Homem Dominador
Os olhos do homem, negros como a noite, continham tempestades sem fim. "Mulher, você é ousada demais."
"Se acha que sou ousada, fique à vontade para testar," respondeu Noite Tingida, fitando friamente o homem à sua frente. Suas faces levemente coradas, os lábios algo inchados e os fios de cabelo um pouco desalinhados compunham uma beleza fria e implacável.
A tormenta nos olhos do homem apenas se intensificou diante daquela mulher!
"Não quero repetir pela terceira vez." Sua voz baixa tornou-se ainda mais sombria. Ninguém neste mundo jamais ousara recusar-lhe, nem poderia recusar.
Noite Tingida franziu a testa, sentindo a irritação crescer. Este homem era mesmo insuportável.

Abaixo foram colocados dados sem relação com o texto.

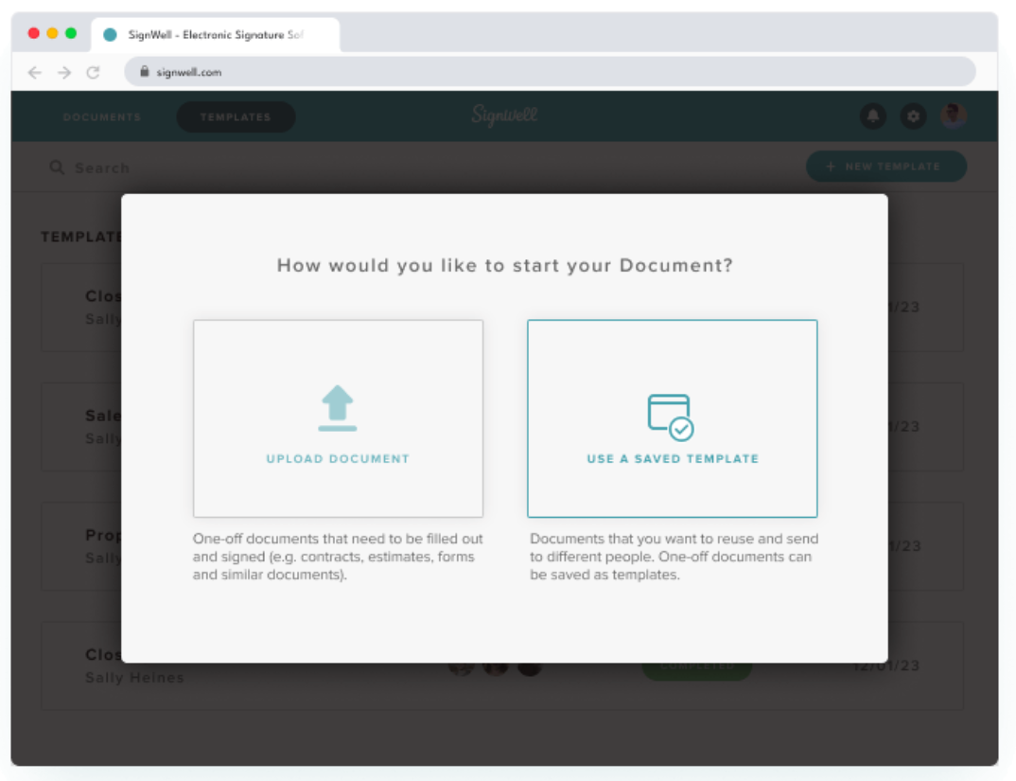The width and height of the screenshot is (1016, 781).
Task: Click the signwell.com address bar
Action: (549, 72)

"Eu não o conheço." Sua paciência se esgotava rapidamente. Se não fossem os quatro homens à sua frente, já teria resolvido tudo à força.
O homem de vestes púrpuras semicerrava os olhos tempestuosos e respondeu com descontentamento: "Jun Mo Huang."
Noite Tingida arqueou as sobrancelhas, olhando para ele, sem entender.
Ao perceber a expressão de Noite Tingida, a tempestade em seus olhos se intensificou. "Jun Mo Huang. Meu nome. Agora, você já me conhece."
Que homem mais autoritário, quase cômico em seu despotismo.
Noite Tingida não sabia se devia rir daquele homem obstinado ou chorar pelo seu infortúnio.
Enquanto isso, os três subordinados já tapavam os olhos e viravam o rosto, desejando poder negar conhecer aquele homem ridiculamente autoritário.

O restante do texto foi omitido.